What to do:
With nothing left out, give the data back exactly.

Saved entries:
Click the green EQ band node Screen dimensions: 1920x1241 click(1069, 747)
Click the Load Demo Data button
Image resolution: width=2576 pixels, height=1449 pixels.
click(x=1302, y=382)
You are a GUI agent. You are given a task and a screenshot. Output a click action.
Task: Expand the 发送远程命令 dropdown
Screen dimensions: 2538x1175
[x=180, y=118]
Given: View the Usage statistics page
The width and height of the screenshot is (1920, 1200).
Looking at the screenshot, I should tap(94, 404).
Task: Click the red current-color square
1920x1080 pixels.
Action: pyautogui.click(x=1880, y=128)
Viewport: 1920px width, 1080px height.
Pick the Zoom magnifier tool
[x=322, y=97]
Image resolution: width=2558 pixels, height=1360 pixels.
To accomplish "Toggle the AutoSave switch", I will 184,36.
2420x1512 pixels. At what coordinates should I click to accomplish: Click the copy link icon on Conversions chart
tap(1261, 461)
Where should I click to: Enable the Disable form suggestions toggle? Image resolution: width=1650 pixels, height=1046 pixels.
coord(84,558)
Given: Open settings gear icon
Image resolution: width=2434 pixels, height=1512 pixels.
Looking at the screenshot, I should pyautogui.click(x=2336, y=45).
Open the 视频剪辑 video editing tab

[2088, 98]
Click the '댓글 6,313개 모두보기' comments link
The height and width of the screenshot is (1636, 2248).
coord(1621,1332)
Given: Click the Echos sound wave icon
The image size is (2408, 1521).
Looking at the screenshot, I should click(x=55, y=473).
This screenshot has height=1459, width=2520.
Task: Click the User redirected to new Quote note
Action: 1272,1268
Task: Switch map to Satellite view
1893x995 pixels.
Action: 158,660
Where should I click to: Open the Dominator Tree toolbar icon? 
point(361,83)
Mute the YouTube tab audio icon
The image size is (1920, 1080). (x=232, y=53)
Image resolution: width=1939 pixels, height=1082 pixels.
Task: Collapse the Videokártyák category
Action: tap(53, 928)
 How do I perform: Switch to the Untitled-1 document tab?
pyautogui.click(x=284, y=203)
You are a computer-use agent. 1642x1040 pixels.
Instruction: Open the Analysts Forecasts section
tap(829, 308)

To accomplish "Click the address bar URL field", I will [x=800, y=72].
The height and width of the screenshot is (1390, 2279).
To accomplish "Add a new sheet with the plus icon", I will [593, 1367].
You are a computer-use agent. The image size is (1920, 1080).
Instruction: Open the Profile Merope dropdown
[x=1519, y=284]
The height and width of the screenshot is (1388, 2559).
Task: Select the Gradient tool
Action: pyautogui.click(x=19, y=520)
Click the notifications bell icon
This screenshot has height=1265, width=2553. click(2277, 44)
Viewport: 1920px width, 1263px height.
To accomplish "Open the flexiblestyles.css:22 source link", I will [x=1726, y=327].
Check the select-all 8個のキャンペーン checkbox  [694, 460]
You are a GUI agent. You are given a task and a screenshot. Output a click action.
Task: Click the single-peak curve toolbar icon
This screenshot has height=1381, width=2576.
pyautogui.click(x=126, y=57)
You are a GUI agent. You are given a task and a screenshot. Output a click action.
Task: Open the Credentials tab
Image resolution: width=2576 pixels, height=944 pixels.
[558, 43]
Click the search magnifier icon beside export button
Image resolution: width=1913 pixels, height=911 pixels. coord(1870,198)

Finished exercise:
Click the green EQ band node Screen dimensions: 1920x1241 click(1069, 747)
Click the Load Demo Data button
Image resolution: width=2576 pixels, height=1449 pixels.
click(x=1302, y=382)
You are a GUI agent. You are given a task and a screenshot. Output a click action.
Task: Expand the 发送远程命令 dropdown
Screen dimensions: 2538x1175
[x=180, y=118]
Given: View the Usage statistics page
The width and height of the screenshot is (1920, 1200).
Looking at the screenshot, I should tap(94, 404).
Task: Click the red current-color square
1920x1080 pixels.
Action: pyautogui.click(x=1880, y=128)
Viewport: 1920px width, 1080px height.
Pick the Zoom magnifier tool
[x=322, y=97]
Image resolution: width=2558 pixels, height=1360 pixels.
To accomplish "Toggle the AutoSave switch", I will 184,36.
2420x1512 pixels. At what coordinates should I click to accomplish: Click the copy link icon on Conversions chart
tap(1261, 461)
Where should I click to: Enable the Disable form suggestions toggle? Image resolution: width=1650 pixels, height=1046 pixels.
coord(84,558)
Given: Open settings gear icon
Image resolution: width=2434 pixels, height=1512 pixels.
Looking at the screenshot, I should pyautogui.click(x=2336, y=45).
Open the 视频剪辑 video editing tab

[2088, 98]
Click the '댓글 6,313개 모두보기' comments link
The height and width of the screenshot is (1636, 2248).
coord(1621,1332)
Given: Click the Echos sound wave icon
The image size is (2408, 1521).
Looking at the screenshot, I should click(x=55, y=473).
This screenshot has height=1459, width=2520.
Task: Click the User redirected to new Quote note
Action: 1272,1268
Task: Switch map to Satellite view
1893x995 pixels.
Action: 158,660
Where should I click to: Open the Dominator Tree toolbar icon? 
point(361,83)
Mute the YouTube tab audio icon
The image size is (1920, 1080). (x=232, y=53)
Image resolution: width=1939 pixels, height=1082 pixels.
Task: Collapse the Videokártyák category
Action: tap(53, 928)
 How do I perform: Switch to the Untitled-1 document tab?
pyautogui.click(x=284, y=203)
You are a computer-use agent. 1642x1040 pixels.
Instruction: Open the Analysts Forecasts section
tap(829, 308)

To accomplish "Click the address bar URL field", I will [x=800, y=72].
The height and width of the screenshot is (1390, 2279).
To accomplish "Add a new sheet with the plus icon", I will [593, 1367].
You are a computer-use agent. The image size is (1920, 1080).
Instruction: Open the Profile Merope dropdown
[x=1519, y=284]
The height and width of the screenshot is (1388, 2559).
Task: Select the Gradient tool
Action: pyautogui.click(x=19, y=520)
Click the notifications bell icon
This screenshot has height=1265, width=2553. click(2277, 44)
Viewport: 1920px width, 1263px height.
To accomplish "Open the flexiblestyles.css:22 source link", I will [x=1726, y=327].
Check the select-all 8個のキャンペーン checkbox  [694, 460]
You are a GUI agent. You are given a task and a screenshot. Output a click action.
Task: Click the single-peak curve toolbar icon
This screenshot has height=1381, width=2576.
pyautogui.click(x=126, y=57)
You are a GUI agent. You are given a task and a screenshot. Output a click action.
Task: Open the Credentials tab
Image resolution: width=2576 pixels, height=944 pixels.
[558, 43]
Click the search magnifier icon beside export button
Image resolution: width=1913 pixels, height=911 pixels. coord(1870,198)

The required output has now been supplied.